One of the most anticipated times of the year for North Texas students is their weeklong spring-time sabbatical from the grind of work, books and exams.

College spring break has evolved, however, from an extended holiday weekend to the celebrated weeklong road trips popular today. For decades at North Texas, spring “vacation” was a four-and-a-half-day Easter weekend.

Early Campus Chat newspaper stories reveal students’ plans for going on hunting and fishing trips, attending political club meetings or returning home to see parents or sweethearts. One student in 1964 planned on “assuming a reclining position and staying that way.”

A popular 1960 motion picture is often credited with changing college spring break forever. Where the Boys Are told the story of four female college students from the Midwest who traveled to Fort Lauderdale, Fla., for their spring vacation. The movie played in Denton in 1961 and no doubt inspired North Texans to seek a longer break.

 

Students in 1971 enjoyed a weeklong break

 
Students began voicing criticism that Easter break was simply not long enough as early as 1967. That year one newspaper writer referred to college as a “full-time job” and suggested the need for a cooling-off period. The next year a reporter suggested cutting the time between the fall and spring semesters by three days and adding that time to the normal break period. Three years later — April 1971 — North Texas dismissed spring classes for an entire week.

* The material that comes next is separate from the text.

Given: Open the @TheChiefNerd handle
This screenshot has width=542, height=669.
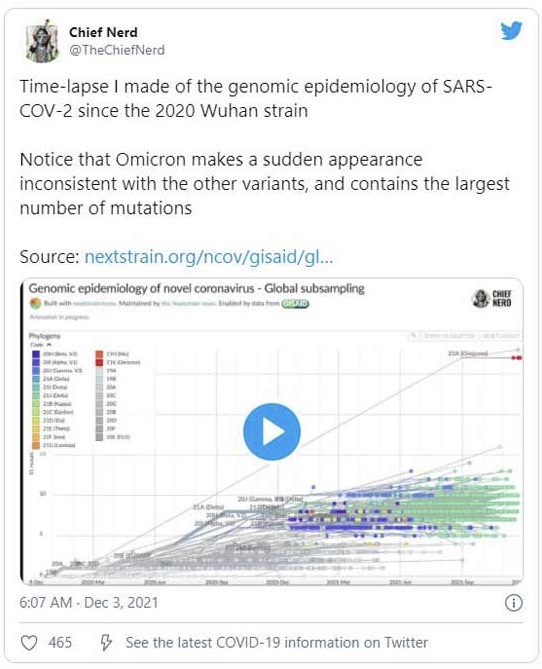Looking at the screenshot, I should (x=117, y=50).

From the beginning, some professors managed to combine business and pleasure by assigning clever class assignments to vacationing students. In one of the first spring break stories published in the NT Daily, reporter Timothy Bullard (’74) followed 33 business students to Mexico City in 1973 for a marketing research class project. Professor Warren Chaney had his students purchase merchandise ranging from Tiffany lamps to duplicates of pre-Colombian art. The students were to bring the items back to Texas to try to sell them at a profit, an attempt to find the most profitable retail items and a test of their marketing abilities.

Today’s students also find ways to be productive while enjoying the break. This year, UNT’s Volunteer Center sponsored its first Alternative Spring Break. A group of students and staff traveled to San Antonio to work at a children’s hospital, food bank and youth center.